This blog was also published by CIO.com:http://advice.cio.com/solstice_consulting/10197/four_challenges_of_virtualization
Imagine this, as a developer; to procure your virtual machine, you simply visit a company portal, click on a few buttons to define the CPU, memory, disk capacity, and VM image, click submit and voila…within minutes, these resources are deployed to you and you’re off on your merry way developing the next cool and exciting application.

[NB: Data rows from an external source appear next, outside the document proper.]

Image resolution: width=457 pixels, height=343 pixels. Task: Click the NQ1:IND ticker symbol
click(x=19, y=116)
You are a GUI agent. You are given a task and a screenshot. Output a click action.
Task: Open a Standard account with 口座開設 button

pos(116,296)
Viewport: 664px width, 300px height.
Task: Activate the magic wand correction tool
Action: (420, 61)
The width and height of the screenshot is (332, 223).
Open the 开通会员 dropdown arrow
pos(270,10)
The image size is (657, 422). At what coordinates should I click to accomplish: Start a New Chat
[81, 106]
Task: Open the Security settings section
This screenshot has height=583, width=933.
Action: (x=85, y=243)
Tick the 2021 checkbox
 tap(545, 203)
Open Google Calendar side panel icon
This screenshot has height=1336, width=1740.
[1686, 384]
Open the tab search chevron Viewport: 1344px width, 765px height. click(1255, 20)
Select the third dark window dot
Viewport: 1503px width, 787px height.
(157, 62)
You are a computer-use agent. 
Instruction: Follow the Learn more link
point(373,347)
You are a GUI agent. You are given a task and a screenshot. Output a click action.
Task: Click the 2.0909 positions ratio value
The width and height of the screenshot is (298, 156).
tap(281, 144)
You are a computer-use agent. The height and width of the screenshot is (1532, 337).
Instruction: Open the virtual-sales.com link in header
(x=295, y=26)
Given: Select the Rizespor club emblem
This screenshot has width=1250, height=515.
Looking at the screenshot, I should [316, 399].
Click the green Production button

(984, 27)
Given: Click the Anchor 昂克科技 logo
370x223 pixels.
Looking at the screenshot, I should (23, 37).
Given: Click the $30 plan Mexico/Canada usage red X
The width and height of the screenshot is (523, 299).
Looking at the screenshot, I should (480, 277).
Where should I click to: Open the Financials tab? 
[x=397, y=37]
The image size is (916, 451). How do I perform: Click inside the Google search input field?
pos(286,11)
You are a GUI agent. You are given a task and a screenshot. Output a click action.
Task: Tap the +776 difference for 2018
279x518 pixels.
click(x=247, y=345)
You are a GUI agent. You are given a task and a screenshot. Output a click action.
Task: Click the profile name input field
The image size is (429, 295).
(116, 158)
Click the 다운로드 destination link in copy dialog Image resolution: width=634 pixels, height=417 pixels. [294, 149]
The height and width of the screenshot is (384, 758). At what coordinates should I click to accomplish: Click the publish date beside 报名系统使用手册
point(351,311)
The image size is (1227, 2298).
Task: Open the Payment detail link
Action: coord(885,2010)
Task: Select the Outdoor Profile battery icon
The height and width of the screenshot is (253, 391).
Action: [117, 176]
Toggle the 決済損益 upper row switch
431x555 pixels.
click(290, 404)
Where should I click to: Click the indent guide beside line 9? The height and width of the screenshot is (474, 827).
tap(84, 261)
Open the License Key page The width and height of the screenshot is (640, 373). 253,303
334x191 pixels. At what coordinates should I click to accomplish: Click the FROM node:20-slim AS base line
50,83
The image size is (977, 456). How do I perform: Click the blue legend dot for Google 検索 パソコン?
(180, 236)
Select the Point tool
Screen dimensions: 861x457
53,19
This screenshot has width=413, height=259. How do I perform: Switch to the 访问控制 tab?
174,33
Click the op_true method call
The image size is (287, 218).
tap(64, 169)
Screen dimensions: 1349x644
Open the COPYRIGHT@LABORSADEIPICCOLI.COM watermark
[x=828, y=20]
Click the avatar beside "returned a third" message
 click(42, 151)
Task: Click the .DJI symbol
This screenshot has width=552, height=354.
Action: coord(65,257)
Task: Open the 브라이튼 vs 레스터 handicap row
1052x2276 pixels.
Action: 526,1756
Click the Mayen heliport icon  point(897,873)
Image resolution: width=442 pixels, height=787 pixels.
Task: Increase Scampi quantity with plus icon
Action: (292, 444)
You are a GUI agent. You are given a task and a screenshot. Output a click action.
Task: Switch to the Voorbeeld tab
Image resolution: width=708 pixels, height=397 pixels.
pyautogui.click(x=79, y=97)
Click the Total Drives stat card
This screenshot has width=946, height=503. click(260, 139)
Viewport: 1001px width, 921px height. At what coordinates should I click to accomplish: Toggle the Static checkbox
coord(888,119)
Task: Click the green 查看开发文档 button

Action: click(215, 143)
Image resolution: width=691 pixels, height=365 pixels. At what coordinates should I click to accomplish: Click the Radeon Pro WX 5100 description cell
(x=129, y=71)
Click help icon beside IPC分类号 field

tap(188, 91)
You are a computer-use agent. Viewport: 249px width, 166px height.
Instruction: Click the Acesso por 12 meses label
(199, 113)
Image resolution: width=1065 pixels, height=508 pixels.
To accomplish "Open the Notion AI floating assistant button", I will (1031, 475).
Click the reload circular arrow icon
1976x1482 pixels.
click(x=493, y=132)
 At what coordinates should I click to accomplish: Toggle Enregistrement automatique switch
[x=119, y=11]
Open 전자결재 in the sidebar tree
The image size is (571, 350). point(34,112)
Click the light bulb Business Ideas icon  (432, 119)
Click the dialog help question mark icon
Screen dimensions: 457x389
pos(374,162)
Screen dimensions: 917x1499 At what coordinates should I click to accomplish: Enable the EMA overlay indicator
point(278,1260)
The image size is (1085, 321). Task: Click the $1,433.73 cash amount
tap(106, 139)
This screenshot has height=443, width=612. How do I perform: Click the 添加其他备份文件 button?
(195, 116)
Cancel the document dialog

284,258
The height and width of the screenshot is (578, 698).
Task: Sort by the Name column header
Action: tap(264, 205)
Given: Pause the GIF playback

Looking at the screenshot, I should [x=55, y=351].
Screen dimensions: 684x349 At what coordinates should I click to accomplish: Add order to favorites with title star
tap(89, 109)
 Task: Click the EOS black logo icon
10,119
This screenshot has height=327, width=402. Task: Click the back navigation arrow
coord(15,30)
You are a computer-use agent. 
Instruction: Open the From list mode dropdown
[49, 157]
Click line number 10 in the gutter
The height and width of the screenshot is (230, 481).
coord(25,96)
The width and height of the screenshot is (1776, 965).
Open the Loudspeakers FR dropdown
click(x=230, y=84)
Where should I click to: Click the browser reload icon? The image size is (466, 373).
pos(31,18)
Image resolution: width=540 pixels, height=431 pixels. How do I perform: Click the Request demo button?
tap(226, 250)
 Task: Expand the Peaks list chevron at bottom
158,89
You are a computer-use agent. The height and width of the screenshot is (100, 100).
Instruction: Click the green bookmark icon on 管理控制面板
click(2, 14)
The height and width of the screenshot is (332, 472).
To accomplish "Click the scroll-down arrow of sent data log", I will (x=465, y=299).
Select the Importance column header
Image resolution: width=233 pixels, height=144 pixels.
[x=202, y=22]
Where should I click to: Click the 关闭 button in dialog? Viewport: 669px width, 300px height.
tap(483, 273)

Many organizations have grasped the concept of virtualization, the idea of decoupling the software from the hardware on which it runs. In fact, this process is starting to become mainstream. However, virtualization has also introduced its own set of challenges that have IT managers searching for answers.
Skills & Training
For some organizations, securing resources that possess the adequate skill set to create and administer virtualized servers is a challenge. Virtualization provides the ability to rapidly deploy servers into an environment however, getting resources trained and confident with virtualization skills isn’t moving at the same pace. In most cases, organizations don’t have the funding to train and maintain the staff needed to support their virtual environment.
Support & Manageability
Support and manageability of a virtualized environment are other challenges that organizations face. Companies are weary of application vendors who are still not willing to support applications that sit on a virtualized environment causing support teams to maintain a physical machine (a P2V migration)…”just in case”. Specific marketing strategies or technical limitations are two reasons why vendors are toying with the idea of taking responsibility.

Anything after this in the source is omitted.